The book is a western in the broadest sense. It is really literature. The language is lush, exquisite, and unforgettable. The work is the debut (!) novel of a young man, but reads as if it were written by a much older man. If I tell you the book is black…dark like I have rarely read, you may be reluctant to dip your head in. But the title has the word forgiveness in it, and it is so. Forgiveness that falls like drops of rain on a parched and cracked soil. It is so unexpected, I didn’t trust it at first. But as one cruelty begets another, one kindness begets another, and so it is with forgiveness. It’s a lesson we need to see again and again to believe.
The main character, Karel, is the youngest of four brothers born to a Czech immigrant farming in Texas at the turn of the twentieth century. Karel’s birth killed his mother, leaving the family warped for the cooling comfort of a loving hand. Life was hard and could be cruel: the boys pulled the plow in the crusty ground until there was a permanent cant to their necks. The family has amassed a large landholding from neighboring farmers when Karel wins land bets jockeying ranch horses. One day a wealthy Spaniard with three nubile daughters makes a race wager.

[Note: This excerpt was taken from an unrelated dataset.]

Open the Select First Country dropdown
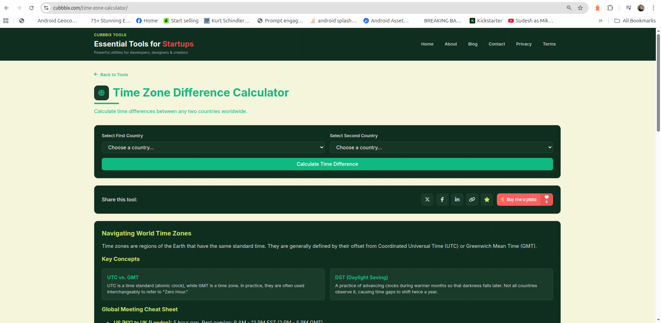661x323 pixels. coord(213,147)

There will be inevitable comparisons with Cormac McCarthy. Hardscrabble lives lived on the border is the same. The density of feeling is the same. The darkness is the same. I would like to make the case that McCarthy’s work has a lyricism when describing the nature, and the natural way of things, that seems age-old and universal while Wake... focusses more on the blackness in family relations, in men’s hearts. That is not to say Machart doesn’t “do” nature. He is more than skilled in describing the rain, the territory. But nature is not a character, the way it is so central in McCarthy’s work. Machart’s “black”:
“If anything, this was what Karel missed about the company of his brothers—their hardness and loathing had shored up his own, given him title to his own hatred. But there was something else: The older boys had also admired their father—his stubbornness and sharp tongue, the way he refused to beckon the help of other men—and so had Karel, and it was this admiration that he couldn’t cotton to. The reverence for a man you surely hated, the hard plaque of respect that all the bad blood couldn’t scour from your heart. This, too, he and his brothers had shared, and the bile of a common indigestion that rose from the two brands of unsuited feelings had been easier to swallow when there were others around who were burning inside with the same struggle to choke it down.”

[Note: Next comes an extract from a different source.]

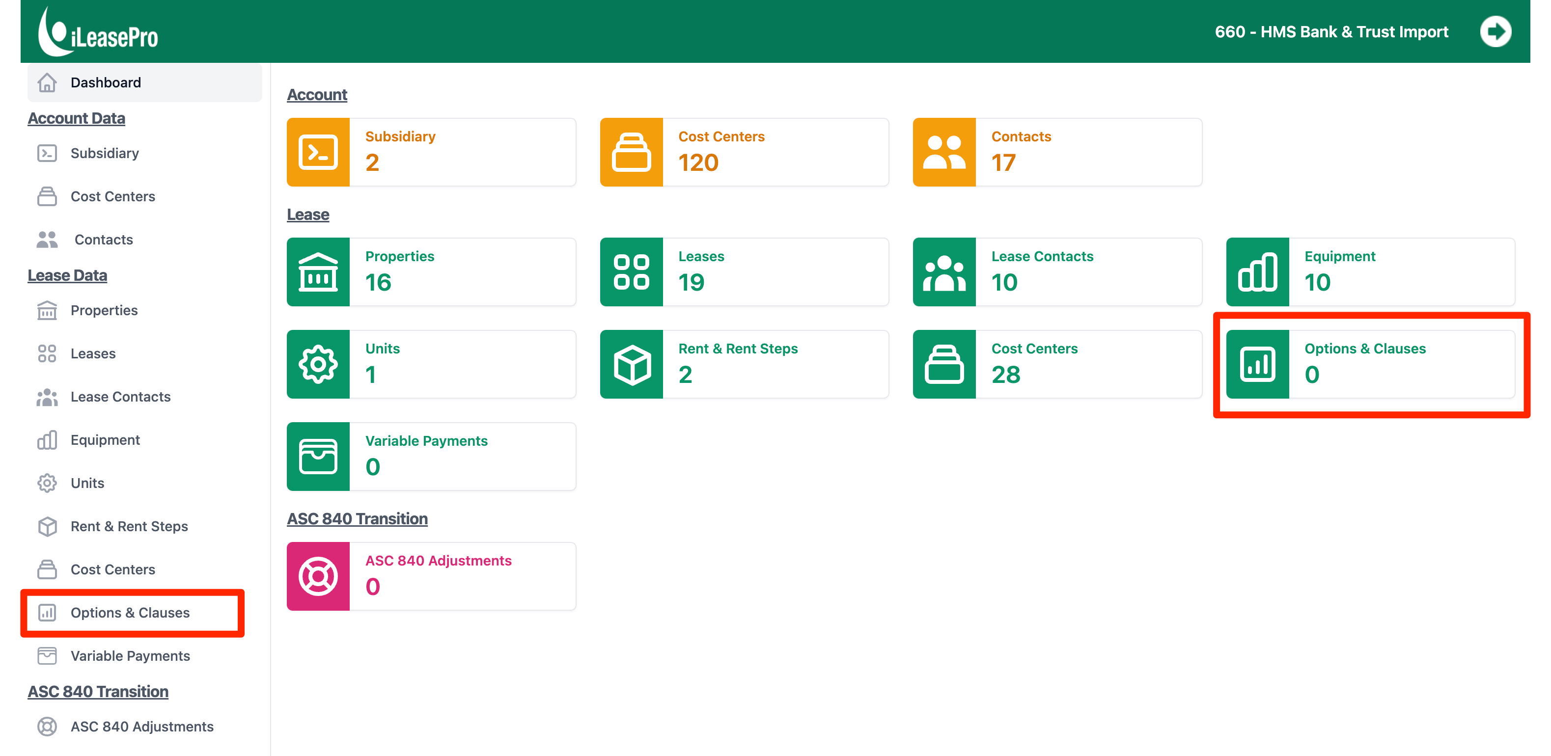Click the orange Cost Centers basket icon
Viewport: 1551px width, 756px height.
click(x=631, y=152)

Wake... reminds me of a New York Review of Books book that will be republished in 70 years to accolades. “He tells it like it was….” they will say, “A master of writing style…” It is classic, in the ways authors with great skill can paint pictures that seem indelible. But there are reasons why we would not want to wait 70 years to read it. We need to carry the lesson of forgiveness with us every day.
If you read and liked this book, I urge you to pick up another novel by a debut author that I was reminded of while reading Wake...: American Rust by Philipp Meyer, published by Random House. ...Rust won numerous awards, i.e., New York Times Notable Book of the Year, Economist Book of the Year (2009), A Washington Post Top Ten Book of (2009), Kansas City Star Top 100 Book of (2009), Newsweek's "Best. Books. Ever", but I don't think it made the bestseller lists. Don't let these great books languish.